Every great once in a while, during hard efforts on the road or on gravel, the chain will get thrown off the chainring to the crank arm side when shifting to a harder gear. This only happens when shifting from the 15 to 14 or 14 to 13 tooth cogs.

I've been using Ekar for about 7,500 miles on my Pursuit All Road. As others have noted, derailleur adjustment can be a bit tricky with the extra narrow 13-speed spacing but it feels pretty much spot on with no hesitation up the cassette and a reassuring "clunk" when shifting to a harder gear. Derailleur hanger alignment is spot on using an Abbey Tools HAG. The upper jockey wheel adjustment is ~1 or 2 mm w/o any noise.

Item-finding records
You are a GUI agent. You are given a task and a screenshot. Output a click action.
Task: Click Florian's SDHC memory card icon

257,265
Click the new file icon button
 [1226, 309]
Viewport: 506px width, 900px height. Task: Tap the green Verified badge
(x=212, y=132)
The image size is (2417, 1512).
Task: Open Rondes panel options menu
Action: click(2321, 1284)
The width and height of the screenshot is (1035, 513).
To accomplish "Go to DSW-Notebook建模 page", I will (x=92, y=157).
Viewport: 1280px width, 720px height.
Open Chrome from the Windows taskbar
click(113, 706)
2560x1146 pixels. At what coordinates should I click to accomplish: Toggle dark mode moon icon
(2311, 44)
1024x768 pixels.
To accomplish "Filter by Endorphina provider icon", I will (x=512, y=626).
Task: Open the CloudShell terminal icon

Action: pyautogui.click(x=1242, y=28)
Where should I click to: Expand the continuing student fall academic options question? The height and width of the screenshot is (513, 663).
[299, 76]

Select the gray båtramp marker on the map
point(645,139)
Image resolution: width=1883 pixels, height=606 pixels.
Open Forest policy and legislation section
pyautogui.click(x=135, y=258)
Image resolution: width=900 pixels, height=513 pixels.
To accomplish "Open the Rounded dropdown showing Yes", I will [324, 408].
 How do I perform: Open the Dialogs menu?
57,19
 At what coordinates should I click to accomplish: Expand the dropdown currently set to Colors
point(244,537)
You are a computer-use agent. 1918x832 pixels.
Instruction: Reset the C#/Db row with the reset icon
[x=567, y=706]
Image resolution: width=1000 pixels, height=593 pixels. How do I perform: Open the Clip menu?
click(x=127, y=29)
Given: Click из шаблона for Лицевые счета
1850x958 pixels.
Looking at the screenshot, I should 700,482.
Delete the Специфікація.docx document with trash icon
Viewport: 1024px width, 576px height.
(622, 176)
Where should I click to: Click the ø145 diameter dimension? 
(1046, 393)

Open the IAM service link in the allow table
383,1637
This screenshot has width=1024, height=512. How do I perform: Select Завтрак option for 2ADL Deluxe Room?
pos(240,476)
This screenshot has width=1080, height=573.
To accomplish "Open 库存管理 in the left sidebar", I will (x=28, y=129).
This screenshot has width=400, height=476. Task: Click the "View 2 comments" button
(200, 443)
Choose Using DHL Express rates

=== Directions ===
A) Copy the passage on Ekar shifting from "Every great once" to "w/o any noise.", replacing "chainring" with "front ring".
B) According to the passage on Ekar shifting, how many miles has Ekar been used on the Pursuit All Road?
The records play no part in the work that follows the text.

=== Outputs ===
A)
Every great once in a while, during hard efforts on the road or on gravel, the chain will get thrown off the front ring to the crank arm side when shifting to a harder gear. This only happens when shifting from the 15 to 14 or 14 to 13 tooth cogs.

I've been using Ekar for about 7,500 miles on my Pursuit All Road. As others have noted, derailleur adjustment can be a bit tricky with the extra narrow 13-speed spacing but it feels pretty much spot on with no hesitation up the cassette and a reassuring "clunk" when shifting to a harder gear. Derailleur hanger alignment is spot on using an Abbey Tools HAG. The upper jockey wheel adjustment is ~1 or 2 mm w/o any noise.

B) About 7,500 miles.